In seguito al referendum sulla giustizia dello scorso 22-23 marzo, il coordinatore PD del distretto ceramico Filippo Simeone commenta l’esito del voto, che ha visto il successo del ‘No’ a livello nazionale ed anche a Sassuolo, Formigine, Maranello e Fiorano. “Questa non può essere una parentesi – scrive Simeone -. La coalizione che si è ritrovata su questi temi deve consolidarsi e diventare sempre di più un campo progressista pronto, sia a livello locale che nazionale. Nel Distretto ceramico lavoriamo così da tempo, e i risultati si sono visti: alle amministrative, alle regionali e oggi anche in questo referendum”.
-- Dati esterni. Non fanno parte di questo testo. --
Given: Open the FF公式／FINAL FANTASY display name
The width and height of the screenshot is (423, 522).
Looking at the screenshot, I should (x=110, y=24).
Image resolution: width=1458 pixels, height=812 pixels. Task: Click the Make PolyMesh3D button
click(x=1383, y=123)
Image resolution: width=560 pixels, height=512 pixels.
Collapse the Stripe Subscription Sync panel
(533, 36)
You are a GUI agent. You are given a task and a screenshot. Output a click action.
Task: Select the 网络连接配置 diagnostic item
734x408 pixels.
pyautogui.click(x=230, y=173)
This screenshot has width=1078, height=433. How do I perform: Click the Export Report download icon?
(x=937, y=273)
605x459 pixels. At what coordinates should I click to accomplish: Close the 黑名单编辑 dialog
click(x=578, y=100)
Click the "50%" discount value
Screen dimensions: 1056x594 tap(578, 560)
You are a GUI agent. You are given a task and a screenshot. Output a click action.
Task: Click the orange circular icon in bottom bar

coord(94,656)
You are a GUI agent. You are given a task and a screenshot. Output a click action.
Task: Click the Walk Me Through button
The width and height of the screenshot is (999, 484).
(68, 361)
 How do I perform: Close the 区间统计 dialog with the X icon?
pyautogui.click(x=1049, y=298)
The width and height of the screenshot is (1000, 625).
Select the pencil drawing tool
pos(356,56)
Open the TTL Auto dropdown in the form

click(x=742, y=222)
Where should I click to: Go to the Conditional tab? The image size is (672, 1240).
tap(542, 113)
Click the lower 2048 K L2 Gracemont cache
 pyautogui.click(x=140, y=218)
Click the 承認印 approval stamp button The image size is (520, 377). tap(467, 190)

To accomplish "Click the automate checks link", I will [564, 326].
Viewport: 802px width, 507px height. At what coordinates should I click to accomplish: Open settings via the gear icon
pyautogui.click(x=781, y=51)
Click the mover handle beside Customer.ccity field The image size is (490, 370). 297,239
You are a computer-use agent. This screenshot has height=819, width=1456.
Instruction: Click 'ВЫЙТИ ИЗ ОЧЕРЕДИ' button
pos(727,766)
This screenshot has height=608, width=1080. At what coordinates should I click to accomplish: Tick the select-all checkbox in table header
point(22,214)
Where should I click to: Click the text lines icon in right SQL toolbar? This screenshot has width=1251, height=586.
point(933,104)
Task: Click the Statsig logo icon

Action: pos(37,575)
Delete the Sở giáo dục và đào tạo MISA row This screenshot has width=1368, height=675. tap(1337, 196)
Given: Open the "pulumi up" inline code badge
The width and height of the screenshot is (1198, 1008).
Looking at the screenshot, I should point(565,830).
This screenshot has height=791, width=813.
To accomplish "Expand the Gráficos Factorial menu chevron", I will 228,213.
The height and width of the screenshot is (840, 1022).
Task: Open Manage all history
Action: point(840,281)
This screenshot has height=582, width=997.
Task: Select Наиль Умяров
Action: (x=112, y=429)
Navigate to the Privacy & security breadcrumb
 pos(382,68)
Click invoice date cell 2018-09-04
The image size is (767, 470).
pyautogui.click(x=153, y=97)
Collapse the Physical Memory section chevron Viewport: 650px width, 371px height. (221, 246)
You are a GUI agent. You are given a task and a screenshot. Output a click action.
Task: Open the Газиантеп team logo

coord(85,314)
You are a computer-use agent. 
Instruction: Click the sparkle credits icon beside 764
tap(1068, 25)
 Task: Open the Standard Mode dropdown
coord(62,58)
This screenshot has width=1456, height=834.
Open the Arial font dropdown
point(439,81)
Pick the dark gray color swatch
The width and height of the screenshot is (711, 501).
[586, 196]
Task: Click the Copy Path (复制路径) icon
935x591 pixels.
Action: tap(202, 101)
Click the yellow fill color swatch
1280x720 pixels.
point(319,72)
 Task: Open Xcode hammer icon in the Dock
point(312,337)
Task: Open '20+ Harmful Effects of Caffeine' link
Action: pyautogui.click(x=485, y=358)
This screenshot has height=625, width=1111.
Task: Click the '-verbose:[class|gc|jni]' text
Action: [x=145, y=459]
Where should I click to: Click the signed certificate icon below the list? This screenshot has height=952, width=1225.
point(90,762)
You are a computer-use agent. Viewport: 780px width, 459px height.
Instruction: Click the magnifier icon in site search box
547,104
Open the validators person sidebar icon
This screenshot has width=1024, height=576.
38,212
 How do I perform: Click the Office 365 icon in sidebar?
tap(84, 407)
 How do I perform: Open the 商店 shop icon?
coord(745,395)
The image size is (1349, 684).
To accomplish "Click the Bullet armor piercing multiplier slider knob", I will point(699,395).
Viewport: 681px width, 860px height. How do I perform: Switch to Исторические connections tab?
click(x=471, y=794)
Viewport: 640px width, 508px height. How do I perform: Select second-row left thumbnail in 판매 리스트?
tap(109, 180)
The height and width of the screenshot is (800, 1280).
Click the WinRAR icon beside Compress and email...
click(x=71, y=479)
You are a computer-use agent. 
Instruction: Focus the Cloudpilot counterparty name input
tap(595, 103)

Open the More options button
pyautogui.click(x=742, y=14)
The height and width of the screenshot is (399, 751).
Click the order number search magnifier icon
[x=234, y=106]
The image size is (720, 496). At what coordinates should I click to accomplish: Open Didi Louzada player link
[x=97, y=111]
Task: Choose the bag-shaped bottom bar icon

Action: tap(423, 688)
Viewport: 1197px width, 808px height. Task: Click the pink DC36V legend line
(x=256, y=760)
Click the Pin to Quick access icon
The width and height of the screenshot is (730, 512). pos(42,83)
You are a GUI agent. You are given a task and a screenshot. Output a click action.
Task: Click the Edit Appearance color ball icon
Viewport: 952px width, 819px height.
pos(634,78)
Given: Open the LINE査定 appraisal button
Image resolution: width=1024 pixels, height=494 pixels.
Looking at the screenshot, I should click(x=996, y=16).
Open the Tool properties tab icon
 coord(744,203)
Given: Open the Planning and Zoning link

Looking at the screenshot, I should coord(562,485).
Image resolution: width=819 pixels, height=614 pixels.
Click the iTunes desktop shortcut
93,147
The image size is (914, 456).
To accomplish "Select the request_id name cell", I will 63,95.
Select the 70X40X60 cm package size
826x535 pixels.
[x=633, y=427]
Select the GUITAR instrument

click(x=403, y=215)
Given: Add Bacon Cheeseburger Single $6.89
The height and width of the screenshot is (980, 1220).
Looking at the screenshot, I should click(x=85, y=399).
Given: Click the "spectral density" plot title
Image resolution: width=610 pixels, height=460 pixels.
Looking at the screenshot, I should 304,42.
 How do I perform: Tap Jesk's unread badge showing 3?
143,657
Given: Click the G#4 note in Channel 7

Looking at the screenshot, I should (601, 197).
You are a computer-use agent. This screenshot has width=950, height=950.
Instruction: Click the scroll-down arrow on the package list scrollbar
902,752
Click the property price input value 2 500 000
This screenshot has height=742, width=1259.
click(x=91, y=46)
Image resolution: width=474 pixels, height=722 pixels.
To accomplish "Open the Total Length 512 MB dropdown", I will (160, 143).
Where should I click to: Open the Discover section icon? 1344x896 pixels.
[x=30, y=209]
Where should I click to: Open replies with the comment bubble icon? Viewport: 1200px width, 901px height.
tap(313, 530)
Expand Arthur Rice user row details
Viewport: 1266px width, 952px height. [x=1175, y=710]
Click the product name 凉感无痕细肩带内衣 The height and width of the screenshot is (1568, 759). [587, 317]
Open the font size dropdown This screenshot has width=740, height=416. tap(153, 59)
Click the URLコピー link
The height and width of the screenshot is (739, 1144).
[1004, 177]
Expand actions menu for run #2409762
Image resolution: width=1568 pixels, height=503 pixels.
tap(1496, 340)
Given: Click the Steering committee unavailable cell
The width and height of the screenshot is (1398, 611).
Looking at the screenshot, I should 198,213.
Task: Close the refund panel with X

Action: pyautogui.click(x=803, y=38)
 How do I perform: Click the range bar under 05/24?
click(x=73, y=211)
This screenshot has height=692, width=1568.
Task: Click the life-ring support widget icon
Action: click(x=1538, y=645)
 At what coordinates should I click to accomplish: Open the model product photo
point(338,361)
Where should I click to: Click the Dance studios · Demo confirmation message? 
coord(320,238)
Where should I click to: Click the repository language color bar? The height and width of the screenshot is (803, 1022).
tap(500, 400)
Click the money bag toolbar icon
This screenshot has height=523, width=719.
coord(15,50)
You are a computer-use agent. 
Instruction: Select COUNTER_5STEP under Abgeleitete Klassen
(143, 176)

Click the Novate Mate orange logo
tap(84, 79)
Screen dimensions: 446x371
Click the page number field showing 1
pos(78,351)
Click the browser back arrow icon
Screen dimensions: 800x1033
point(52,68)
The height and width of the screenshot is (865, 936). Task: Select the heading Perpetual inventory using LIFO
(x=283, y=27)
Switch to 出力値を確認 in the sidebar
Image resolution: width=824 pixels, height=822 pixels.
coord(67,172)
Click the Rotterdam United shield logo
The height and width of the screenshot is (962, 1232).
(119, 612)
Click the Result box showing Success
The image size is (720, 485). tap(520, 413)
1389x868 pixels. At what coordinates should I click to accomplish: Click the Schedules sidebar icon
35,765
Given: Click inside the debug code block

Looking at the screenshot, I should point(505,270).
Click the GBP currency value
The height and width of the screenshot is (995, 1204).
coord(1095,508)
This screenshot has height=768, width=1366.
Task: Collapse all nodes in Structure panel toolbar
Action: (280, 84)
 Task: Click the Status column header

Simeone parla poi dei recenti sviluppi all’interno della maggioranza a seguito della mancata approvazione della riforma sulla giustizia: “Questo referendum è stato politicizzato in primo luogo dalla presidente del Consiglio Meloni, che ha scelto di trasformarlo in un passaggio politico nazionale. Proprio per questo oggi non può sottrarsi alle proprie responsabilità. Le dimissioni di Andrea Delmastro, Giusi Bartolozzi e Daniela Santanchè, insieme alla scelta di Maurizio Gasparri di lasciare il ruolo di capogruppo al Senato, sono il segno di una maggioranza in difficoltà. Ma non può finire tutto qui: chi ha voluto caricare questo voto di significato politico deve assumersene fino in fondo la responsabilità, anche personalmente”.
Il coordinatore PD del distretto ceramico apre poi al dialogo con chi ha sostenuto il sì: “Non serve dividere chi ha votato in buona fede. Noi siamo pronti a discutere e a costruire una riforma della giustizia che migliori davvero il sistema, invece di peggiorarlo. Lo abbiamo fatto in passato e continuiamo a credere in una politica larga, partecipata, capace di unire senza ambiguità”.